Minority Report: Do not pass. Signed by 2 members: Representatives Orcutt, Assistant Ranking Minority Member; Condotta.
Staff: Richelle Geiger (786-7139).
Background:
Emergency Medical Service Levy.
An emergency medical service (EMS) levy is a regular voter-approved property tax levy used to provide emergency medical care or services. An EMS levy may be authorized for six years, 10 years, or permanently. An EMS levy must be approved by 60 percent of registered voters when the voter turnout exceeds 40 percent of the voter turnout at the last general election. When the turnout is less than 40 percent of voter turnout at the last general election, the "yes" votes must exceed 24 percent of the total number of votes in the last general election. If approved, a taxing district can impose a regular property tax levy at a rate not to exceed 50 cents per $1,000 assessed value.
Taxing districts that are permitted to seek authorization for an EMS levy are counties, emergency medical service districts, cities or towns, public hospital districts, urban emergency medical service districts, regional fire protection authorities, and fire protection districts.
The uninterrupted continuation of a six-year or 10-year EMS levy that has a maximum levy rate the same as or lower than the prior voter-approved levy requires simple majority voter approval.

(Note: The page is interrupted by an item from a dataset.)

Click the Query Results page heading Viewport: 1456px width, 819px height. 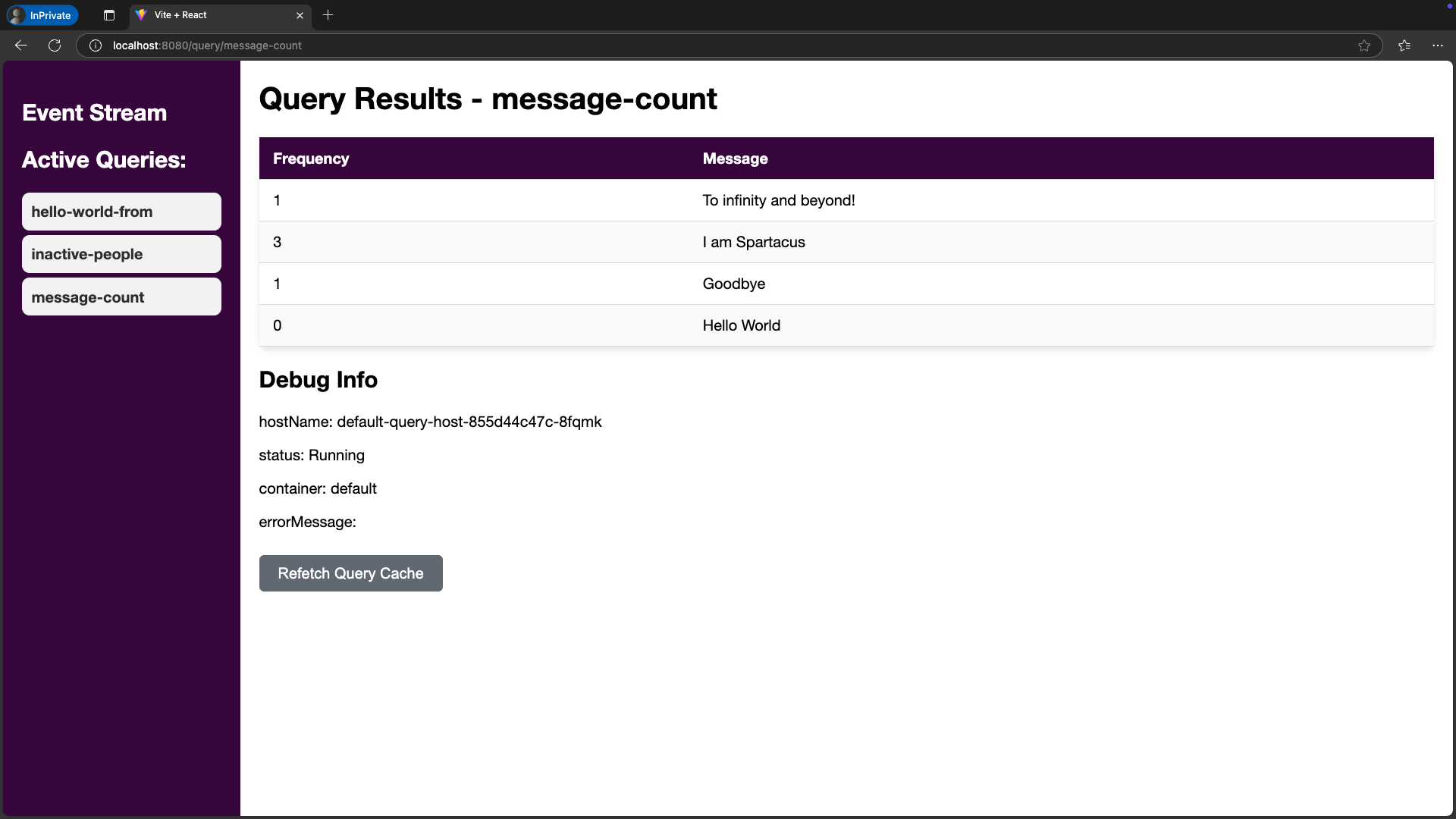488,99
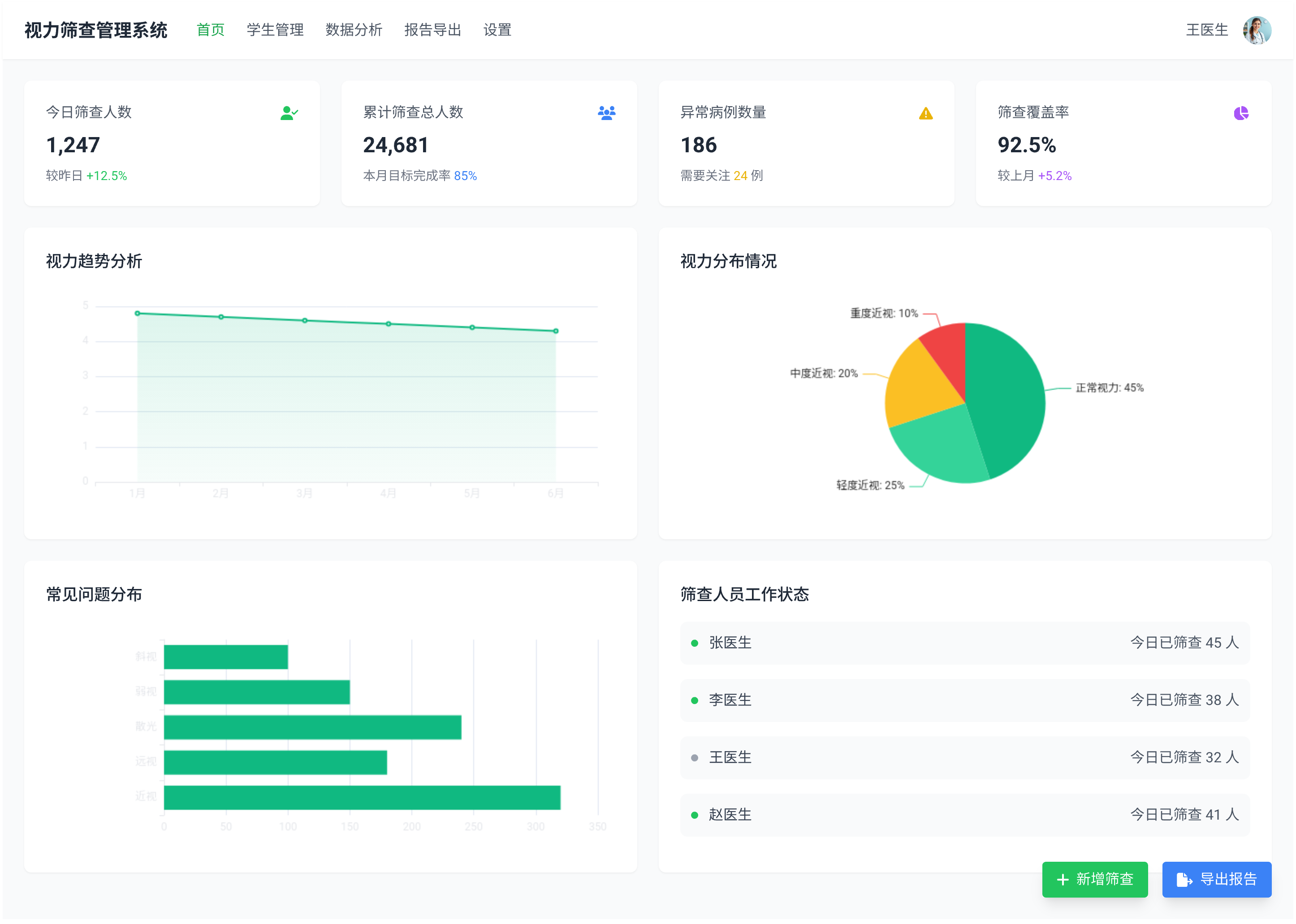1296x924 pixels.
Task: Click the green user-check icon in today's screening card
Action: pos(289,113)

If the maximum tax rate is higher than the prior voter-approved levy, the levy requires supermajority voter approval.
A countywide levy proposal may not be placed on a ballot without approval of the legislative authority of every city in the county that has a population in excess of 50,000.
Summary of Substitute Bill:
Taxing districts are permitted to continue an existing six-year or 10-year levy with simple majority ballot approval, regardless of whether the tax rate increases, decreases, or remains the same.
In order to include a countywide EMS levy on a ballot, three-fifths supermajority approval is required from the legislative authority of all taxing districts in a county with a population greater than 50,000 that provides emergency medical services reimbursable under the countywide levy.
Appropriation: None.
Fiscal Note: Available.
Effective Date: The bill takes effect 90 days after adjournment of the session in which the bill is passed.
Staff Summary of Public Testimony:
(In support) Initially, it made sense to require all cities with a population over 50,000 in a county to approve an EMS levy before it is placed on the ballot. This was because the city would give up its right to levy the EMS. The requirement for unanimity is outdated.
Currently, a small group of people could destroy the best EMS services in the world. The process should be more democratic. Some cities don't provide fire services but are still required to authorize an EMS levy being placed on the ballot.
(Opposed) The changes to the ballot requirements are happening too fast. All concerned parties should have an opportunity to be heard. If a city has a population over 50,000 but no fire district, it would lose its voice in the ballot placement process.
Each city should be assured its EMS services will not be compromised.
Requiring 100 percent consensus among cities is one of the reasons why EMS levies have been successful.
The bill as drafted goes too far.
(Other) Cities are sympathetic to the situation. One jurisdiction choosing not to participate could stand in the way of an EMS levy getting on the ballot.
The question is what the appropriate threshold is and who should be included in the decisionmaking process. Multiple cities agree that requiring 75 percent approval of cities with a population greater than 50,000 is a good compromise and progress towards making the process more democratic.
Persons Testifying: (In support) Representative Springer, prime sponsor; and Geoff Simpson, Washington State Council of Fire Fighters.
(Opposed) Kurt Triplett, City of Kirkland; and Chris Roberts and Kathleen Collins, City of Shoreline.
(Other) Doug Levy, Cities of Redmond, Kent, and Everett; and Thomas Hornish, City of Sammamish.
Persons Signed In To Testify But Not Testifying: None.